La province de Gitega, au centre du Burundi, est secouée par une série d’événements tragiques. Entre cadavres retrouvés dans des circonstances troublantes et actes de justice populaire, la peur s’installe sur les collines et dans les quartiers de cette capitale politique. La défiance envers le système judiciaire pousse certains habitants à faire justice eux-mêmes, au risque d’alimenter une spirale de violence difficile à enrayer.

En l’espace de trois jours, deux morts violentes ont été signalées à Karera 2 et à Masango. Des drames qui ravivent les tensions dans une région déjà fragilisée par l’insécurité. Pour les défenseurs des droits humains, il y a urgence à agir.

Masango : un père de famille retrouvé pendu dans des circonstances suspectes

Le dimanche 8 juin, sur la colline de Masango, commune de Mutaho, le corps de Jean Maniratunga, âgé de 36 ans, marié et père de trois enfants, a été découvert pendu à une corde dans sa maison aux alentours de 17h40.

Si la version officielle évoque un suicide, cette hypothèse est largement remise en question par les habitants. Plusieurs témoins affirment que le corps aurait été déplacé : initialement à l’intérieur, il aurait ensuite été retrouvé devant la maison, ce qui laisse planer de sérieux doutes sur la scène présumée du drame.

« Tout semble indiquer qu’il aurait pu être tué ailleurs, puis ramené ici pour faire croire à un suicide », confie un habitant, sous anonymat.

Alertée, la police de Mutaho s’est rendue sur les lieux pour procéder aux premières constatations. Le corps a été transféré à la morgue de l’hôpital communal pour autopsie. À ce stade, aucun suspect n’a été arrêté et l’enquête suit son cours.

Karera 2 : lynchage mortel d’un homme accusé de vol

Deux jours plus tôt, le vendredi 6 juin, un autre drame a secoué le quartier de Karera 2, en plein centre-ville de Gitega. Le corps sans vie d’un homme non identifié a été retrouvé après avoir été violemment lynché par des habitants, qui l’accusaient d’avoir commis un vol.

Selon les premiers témoignages, la victime aurait été ligotée à l’aide d’une corde puis rouée de coups avec des gourdins jusqu’à succomber à ses blessures. Elle aurait été soupçonnée d’appartenir à un groupe de malfaiteurs ayant cambriolé une maison du quartier.

La police de Gitega, contactée par SOS Médias Burundi, a confirmé les faits. Le corps a été transporté à la morgue de l’hôpital régional. Une enquête a été ouverte, mais les auteurs de ce lynchage n’ont, pour l’heure, pas été identifiés.

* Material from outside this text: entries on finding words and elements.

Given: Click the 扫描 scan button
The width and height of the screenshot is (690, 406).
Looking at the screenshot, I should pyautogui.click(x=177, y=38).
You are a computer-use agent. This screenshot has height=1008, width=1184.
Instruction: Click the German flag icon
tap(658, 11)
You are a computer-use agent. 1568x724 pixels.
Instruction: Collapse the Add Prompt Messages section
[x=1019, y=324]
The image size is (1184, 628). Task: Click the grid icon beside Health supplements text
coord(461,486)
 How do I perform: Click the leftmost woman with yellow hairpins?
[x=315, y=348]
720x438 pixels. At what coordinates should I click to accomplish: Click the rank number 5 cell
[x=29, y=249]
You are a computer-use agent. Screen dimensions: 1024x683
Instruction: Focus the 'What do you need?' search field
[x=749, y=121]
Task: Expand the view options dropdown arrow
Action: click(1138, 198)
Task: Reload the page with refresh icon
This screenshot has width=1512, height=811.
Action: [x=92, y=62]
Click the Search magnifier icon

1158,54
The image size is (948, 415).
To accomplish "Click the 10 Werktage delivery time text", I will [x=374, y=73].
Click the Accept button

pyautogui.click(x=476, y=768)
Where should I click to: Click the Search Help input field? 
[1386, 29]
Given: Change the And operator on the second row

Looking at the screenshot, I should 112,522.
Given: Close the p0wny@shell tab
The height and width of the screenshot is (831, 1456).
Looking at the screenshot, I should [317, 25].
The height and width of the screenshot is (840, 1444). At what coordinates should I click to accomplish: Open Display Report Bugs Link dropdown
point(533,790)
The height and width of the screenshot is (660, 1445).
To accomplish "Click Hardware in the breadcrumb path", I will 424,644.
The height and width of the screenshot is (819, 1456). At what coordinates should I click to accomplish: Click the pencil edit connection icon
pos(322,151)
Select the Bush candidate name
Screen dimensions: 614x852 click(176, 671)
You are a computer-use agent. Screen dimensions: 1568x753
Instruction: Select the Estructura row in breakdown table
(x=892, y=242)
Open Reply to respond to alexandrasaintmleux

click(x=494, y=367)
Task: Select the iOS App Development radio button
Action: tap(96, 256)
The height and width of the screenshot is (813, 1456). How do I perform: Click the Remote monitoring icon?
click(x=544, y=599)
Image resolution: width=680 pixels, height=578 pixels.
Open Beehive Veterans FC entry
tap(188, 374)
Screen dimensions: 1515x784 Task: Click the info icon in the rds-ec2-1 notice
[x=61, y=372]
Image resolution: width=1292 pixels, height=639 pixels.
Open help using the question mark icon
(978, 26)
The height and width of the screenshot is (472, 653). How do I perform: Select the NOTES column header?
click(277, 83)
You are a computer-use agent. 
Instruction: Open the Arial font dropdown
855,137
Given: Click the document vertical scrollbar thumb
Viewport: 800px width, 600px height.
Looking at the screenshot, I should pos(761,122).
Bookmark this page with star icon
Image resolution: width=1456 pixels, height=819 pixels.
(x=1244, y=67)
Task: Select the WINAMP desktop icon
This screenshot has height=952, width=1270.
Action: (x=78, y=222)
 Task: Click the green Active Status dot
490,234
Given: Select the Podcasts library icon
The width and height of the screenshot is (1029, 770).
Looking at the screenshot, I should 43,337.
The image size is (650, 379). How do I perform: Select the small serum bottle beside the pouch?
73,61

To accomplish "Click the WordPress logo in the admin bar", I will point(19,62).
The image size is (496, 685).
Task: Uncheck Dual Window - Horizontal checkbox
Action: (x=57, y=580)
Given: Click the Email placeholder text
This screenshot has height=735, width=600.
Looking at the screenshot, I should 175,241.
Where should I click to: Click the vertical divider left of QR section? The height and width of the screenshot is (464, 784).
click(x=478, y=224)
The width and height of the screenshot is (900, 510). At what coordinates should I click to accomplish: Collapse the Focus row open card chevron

Ce n’est malheureusement pas un cas isolé. Le 22 mai dernier, le corps d’Aboubakar Nsengiyumva, 32 ans, avait été retrouvé dans une vallée séparant les quartiers Karera 1 et Karera 2. Lui aussi avait été accusé de vol avant d’être retrouvé mort, dans des circonstances similaires.

Un climat de défiance et d’impunité

Ces événements illustrent un malaise profond : la multiplication des actes de justice populaire témoigne d’une perte de confiance inquiétante envers les institutions judiciaires et sécuritaires. Pour certains citoyens, livrés à eux-mêmes, la loi semble ne plus offrir ni protection ni justice.

Les organisations de défense des droits humains dénoncent ces pratiques extrajudiciaires et tirent la sonnette d’alarme. Elles appellent les autorités à renforcer les dispositifs de sécurité dans les communautés et à accélérer les enquêtes afin que les auteurs de ces violences soient traduits en justice.

« Le recours à la justice populaire est un symptôme alarmant de la faillite des mécanismes officiels de sécurité et de justice », alerte un militant des droits humains basé à Gitega.

De leur côté, plusieurs habitants disent comprendre, voire justifier ces actes, par désespoir ou lassitude. Mais pour les observateurs avertis, seule une restauration effective de l’État de droit et de la confiance dans les institutions pourra mettre fin à cette escalade.

Vers un enchaînement incontrôlable ?

Si aucune réponse claire n’est apportée par les autorités, le risque est grand de voir la violence s’enraciner dans le quotidien des habitants de Gitega. Entre règlements de comptes déguisés en suicides et exécutions sommaires de présumés voleurs, le tissu social menace de se déchirer.

La province, jadis relativement paisible, semble aujourd’hui glisser vers une normalisation de la brutalité. Une évolution que beaucoup redoutent, et que seul un sursaut de l’État pourrait encore enrayer.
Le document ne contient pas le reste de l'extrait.